Die Chromosomentheorie (in ihrer einfachsten Formulierung) fordert, daß die Zahl der Kopplungsgruppen der Zahl der Chromosomen (1n = haploider Satz) entspricht. Tatsächlich wurden aber, zunächst bei Pisum sativum, später auch bei anderen Arten, mehr Kopplungsgruppen als 1n Chromosomen nachgewiesen. H. de VRIES vermutete daher (1903), daß die Vermehrung der Zahl der Kopplungsgruppen auf Chromosomenstückaustausch beruht. Die strukturellen Voraussetzungen dafür sind während der Prophase der Meiose gegeben, in der sich homologe Chromosomen paaren. F. A. JANSSENS beobachtete während der Meiose von Batrachoseps attenuatus (einem Amphibium) die Überkreuzung einzelner Chromosomenarme im Diplotänstadium und nannte diesen Zustand Chiasma. Er erkannte darüber hinaus, daß die Chromosomenarme (genauer Chromatidenarme) an dieser Stelle brechen können und über Kreuz wieder verwachsen.
T. H. MORGAN zeigte darauf an zwei X-chromosomengebundenen Merkmalen, daß ein Faktorenaustausch erfolgt und daß dieser auf einem Crossing-over beruht. Mit anderen Worten: aufgrund genetischer Analysen wird ein Chromosomenstückaustausch gefordert.

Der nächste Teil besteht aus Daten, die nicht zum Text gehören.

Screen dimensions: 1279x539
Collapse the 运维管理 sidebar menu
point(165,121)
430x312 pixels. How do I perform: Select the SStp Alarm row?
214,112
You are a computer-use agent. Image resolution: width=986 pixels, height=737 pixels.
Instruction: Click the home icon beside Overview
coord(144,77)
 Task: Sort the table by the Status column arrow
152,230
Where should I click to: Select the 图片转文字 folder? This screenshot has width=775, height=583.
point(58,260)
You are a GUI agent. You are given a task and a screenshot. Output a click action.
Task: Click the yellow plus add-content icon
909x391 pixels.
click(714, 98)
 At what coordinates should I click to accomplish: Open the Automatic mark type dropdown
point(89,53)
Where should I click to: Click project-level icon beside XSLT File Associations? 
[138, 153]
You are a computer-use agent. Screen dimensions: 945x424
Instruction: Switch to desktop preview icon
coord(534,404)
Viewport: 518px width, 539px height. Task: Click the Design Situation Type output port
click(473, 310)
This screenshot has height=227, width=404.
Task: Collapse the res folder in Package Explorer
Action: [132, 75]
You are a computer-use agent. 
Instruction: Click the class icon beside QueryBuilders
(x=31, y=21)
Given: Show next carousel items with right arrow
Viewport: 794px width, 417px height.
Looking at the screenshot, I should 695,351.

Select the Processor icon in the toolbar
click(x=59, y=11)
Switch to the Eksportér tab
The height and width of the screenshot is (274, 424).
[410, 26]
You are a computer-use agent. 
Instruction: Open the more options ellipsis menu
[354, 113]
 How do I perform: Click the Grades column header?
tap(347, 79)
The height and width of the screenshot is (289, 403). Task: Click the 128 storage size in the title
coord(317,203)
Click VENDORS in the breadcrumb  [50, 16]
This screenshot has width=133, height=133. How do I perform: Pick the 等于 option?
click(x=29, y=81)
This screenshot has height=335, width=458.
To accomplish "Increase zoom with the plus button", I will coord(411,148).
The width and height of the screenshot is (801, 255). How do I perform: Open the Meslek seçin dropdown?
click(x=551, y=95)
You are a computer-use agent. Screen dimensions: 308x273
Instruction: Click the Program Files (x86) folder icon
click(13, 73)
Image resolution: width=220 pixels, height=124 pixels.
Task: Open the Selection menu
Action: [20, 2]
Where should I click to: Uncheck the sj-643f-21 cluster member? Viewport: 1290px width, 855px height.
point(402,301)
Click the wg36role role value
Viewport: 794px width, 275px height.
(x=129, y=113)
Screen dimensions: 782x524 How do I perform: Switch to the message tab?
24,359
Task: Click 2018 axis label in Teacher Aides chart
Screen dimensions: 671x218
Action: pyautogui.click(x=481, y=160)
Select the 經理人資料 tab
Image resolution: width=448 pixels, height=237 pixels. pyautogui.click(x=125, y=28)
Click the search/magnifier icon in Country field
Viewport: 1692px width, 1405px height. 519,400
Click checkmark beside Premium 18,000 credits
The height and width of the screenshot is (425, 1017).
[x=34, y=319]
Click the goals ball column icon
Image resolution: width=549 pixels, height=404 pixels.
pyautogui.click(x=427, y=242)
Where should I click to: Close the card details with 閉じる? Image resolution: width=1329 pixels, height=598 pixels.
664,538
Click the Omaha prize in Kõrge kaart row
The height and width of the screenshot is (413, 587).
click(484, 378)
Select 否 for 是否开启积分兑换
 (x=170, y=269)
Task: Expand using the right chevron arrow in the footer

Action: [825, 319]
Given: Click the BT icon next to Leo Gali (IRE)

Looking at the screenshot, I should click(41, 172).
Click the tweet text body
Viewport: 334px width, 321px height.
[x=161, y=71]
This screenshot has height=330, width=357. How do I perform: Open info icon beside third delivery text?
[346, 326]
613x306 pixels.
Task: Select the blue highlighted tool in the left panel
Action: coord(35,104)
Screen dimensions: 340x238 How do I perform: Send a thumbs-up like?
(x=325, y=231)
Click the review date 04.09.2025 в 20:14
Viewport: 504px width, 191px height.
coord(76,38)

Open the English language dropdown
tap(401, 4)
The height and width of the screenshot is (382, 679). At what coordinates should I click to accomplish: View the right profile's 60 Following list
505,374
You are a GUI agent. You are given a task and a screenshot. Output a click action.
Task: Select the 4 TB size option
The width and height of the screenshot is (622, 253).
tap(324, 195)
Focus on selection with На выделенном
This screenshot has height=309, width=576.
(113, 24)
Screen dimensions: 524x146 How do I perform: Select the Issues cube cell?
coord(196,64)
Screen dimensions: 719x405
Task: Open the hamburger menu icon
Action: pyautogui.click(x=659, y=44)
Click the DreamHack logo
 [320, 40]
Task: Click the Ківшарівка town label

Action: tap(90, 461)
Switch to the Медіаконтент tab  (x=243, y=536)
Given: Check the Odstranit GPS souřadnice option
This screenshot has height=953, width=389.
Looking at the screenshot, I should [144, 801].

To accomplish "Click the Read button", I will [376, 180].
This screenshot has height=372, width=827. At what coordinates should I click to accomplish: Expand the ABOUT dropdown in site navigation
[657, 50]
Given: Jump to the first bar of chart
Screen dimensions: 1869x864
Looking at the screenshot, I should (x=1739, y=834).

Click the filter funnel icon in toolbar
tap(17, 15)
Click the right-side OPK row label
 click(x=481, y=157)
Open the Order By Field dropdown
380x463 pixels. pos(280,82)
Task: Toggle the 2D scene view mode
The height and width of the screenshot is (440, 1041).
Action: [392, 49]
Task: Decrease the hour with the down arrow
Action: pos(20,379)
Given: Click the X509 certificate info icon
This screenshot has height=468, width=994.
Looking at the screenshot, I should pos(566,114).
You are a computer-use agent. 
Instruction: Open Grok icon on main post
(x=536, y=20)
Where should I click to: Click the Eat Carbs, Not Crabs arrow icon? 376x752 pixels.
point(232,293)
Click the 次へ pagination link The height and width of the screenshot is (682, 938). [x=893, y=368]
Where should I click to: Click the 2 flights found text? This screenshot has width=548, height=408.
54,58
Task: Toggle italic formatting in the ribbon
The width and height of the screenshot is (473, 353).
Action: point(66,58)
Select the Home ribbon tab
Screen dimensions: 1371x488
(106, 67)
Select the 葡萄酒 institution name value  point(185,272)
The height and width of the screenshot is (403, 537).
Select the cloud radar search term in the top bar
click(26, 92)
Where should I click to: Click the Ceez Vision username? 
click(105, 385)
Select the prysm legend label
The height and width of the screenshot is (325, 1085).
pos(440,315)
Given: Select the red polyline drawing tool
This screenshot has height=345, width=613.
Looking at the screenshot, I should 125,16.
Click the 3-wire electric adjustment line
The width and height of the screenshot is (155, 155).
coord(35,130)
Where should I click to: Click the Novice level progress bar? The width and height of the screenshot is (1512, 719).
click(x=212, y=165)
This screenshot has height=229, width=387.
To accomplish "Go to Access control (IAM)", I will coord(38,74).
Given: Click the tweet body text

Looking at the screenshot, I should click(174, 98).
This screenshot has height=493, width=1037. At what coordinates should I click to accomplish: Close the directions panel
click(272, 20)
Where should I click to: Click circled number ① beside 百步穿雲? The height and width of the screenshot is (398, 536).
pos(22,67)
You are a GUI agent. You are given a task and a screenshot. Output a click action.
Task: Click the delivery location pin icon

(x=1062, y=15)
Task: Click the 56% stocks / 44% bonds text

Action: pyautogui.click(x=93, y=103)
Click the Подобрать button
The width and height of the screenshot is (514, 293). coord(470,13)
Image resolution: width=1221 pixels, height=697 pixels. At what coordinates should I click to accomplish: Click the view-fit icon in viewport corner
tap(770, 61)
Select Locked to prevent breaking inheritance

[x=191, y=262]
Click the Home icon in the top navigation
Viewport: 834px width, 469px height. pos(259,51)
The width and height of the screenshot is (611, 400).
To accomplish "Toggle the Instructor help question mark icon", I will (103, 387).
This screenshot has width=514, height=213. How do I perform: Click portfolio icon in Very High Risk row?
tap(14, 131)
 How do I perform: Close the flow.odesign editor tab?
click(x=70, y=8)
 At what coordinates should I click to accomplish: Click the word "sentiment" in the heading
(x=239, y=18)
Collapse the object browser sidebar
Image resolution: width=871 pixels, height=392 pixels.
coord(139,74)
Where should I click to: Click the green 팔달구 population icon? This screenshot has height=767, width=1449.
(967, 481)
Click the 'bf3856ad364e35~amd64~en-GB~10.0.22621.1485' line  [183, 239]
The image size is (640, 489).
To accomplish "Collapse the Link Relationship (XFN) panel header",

Bei der Aufstellung einer Genkarte ist die relative Crossing-over-Wahrscheinlichkeit zwischen zwei Genen (Genorten) entscheidend. Liegen zwei Genorte auf einem Chromosom nahe beieinander, ist die Wahrscheinlichkeit ihrer Trennung durch Crossing-over gering; mit steigendem Abstand nimmt sie zu. Unter dieser Prämisse wertete MORGANs Mitarbeiter A. H. STURTEVANT die Austauschhäufigkeiten mehrerer auf dem X-Chromosom liegender Gene aus. Er zeigte damit, daß sich die Austauschhäufigkeiten mit den Genabständen korrelieren ließen und daß sich Genabstände additiv verhielten. So ist beispielsweise der Abstand von A-C gleich der Summe aus A-B + B-C. Dies wiederum heißt, daß die Genorte A, B und C linear auf dem Chromosom angeordnet sind. Die Werte für große Genabstände sind jedoch oft niedriger als erwartet (niedriger als die Summe kurzer Teilstrecken). Dieses Phänomen, Interferenz genannt, beruht auf der Beeinflussung der Wahrscheinlichkeit des Auftretens eines weiteren Crossing-over Ereignisses durch ein vorangegangenes.
Der ersten, anfangs noch sehr einfachen Genkarte einer Kopplungsgruppe (X-Chromosom von Drosophila) folgten bald weitere sowie Ergänzungen der ersten. Bereits 1926 lag auch die erste Genkarte (mit nur drei Genorten) eines pflanzlichen Chromosoms vor (L. J. STADLER, University of Missouri, Columbia, 1926).
Neben dem meiotischen Crossing over ist mitotisches Crossing over mit Schwesterchromatidaustausch bekannt..
Nach der Kartierung zahlreicher neuer Genorte mußten die ursprünglich von STADLER festgelegten Abstände präzisiert werden, da auch sie durch Doppel-Crossing-over verfälscht waren. Erst die Feinanalyse unter Zuhilfenahme zahlreicher Genorte (Marker) führte in Annäherung zu den realen Abständen.